I think the best way of looking at it is that you’re seeing more a symptom than a cause. The way the economy works is that people with business ideas aren’t the same as the people with money. If people with money just kept it in shoeboxes, then people with ideas would need to go around knocking on doors and asking rich people for some money which would be very time consuming. So the point of a banking system is to hire the money of the savers and lend it out to the people with ideas. When we hear that Apple has a lot of “cash” that doesn’t mean Steve Jobs’ office is full of hundred dollar bills. The money in your savings account is available to the bank to lend out. Big firms don’t have bank accounts just like yours, but their “cash” is similarly, actually a kind of highly liquid short-term investment that increases the amount of capital to borrowers.

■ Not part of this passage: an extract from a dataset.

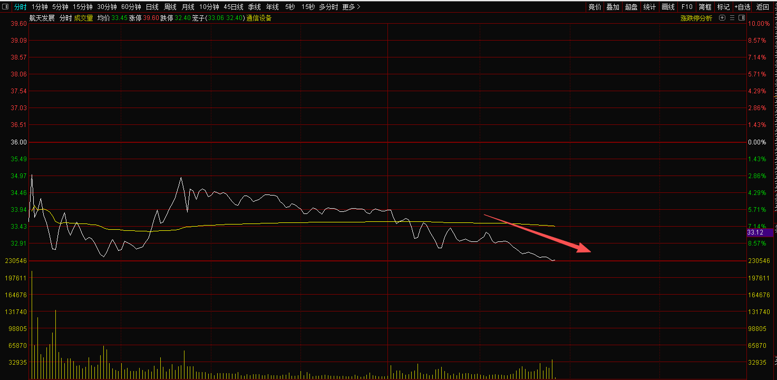Toggle the 简框 simple frame mode
The height and width of the screenshot is (380, 777).
(705, 7)
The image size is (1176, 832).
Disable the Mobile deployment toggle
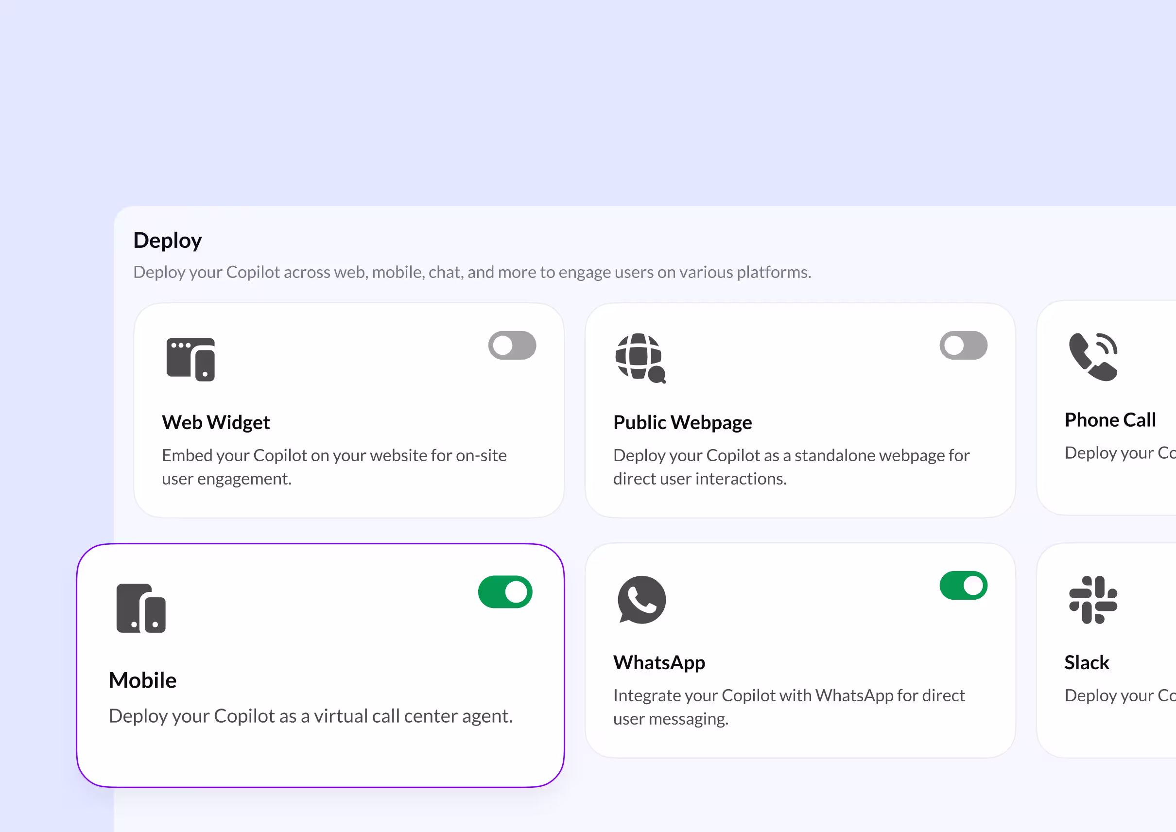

In principle, there’s nothing wrong with that. The issue is that there’s very little demand to hire money. If we were looking at an abnormally low level of business investment, we might conclude that the issue is that Kenyan socialism is making firms leery of expansion. But the main story is actually that nobody wants to borrow money to build houses:

The solution would seem to me to be that the government should hire the money to pay people to fix century-old water mains and otherwise engage in improving the public infrastructure. That would increase incomes to the point where private housing demand returns. Then as private demand to hire money for homebuilding purposes rises, interest rates would go up, and we’d start to worry that the cost of hiring money is “crowding out” useful private sector business ideas. At that point we want to drastically curtail government borrowing to ensure the availability of funds to private firms.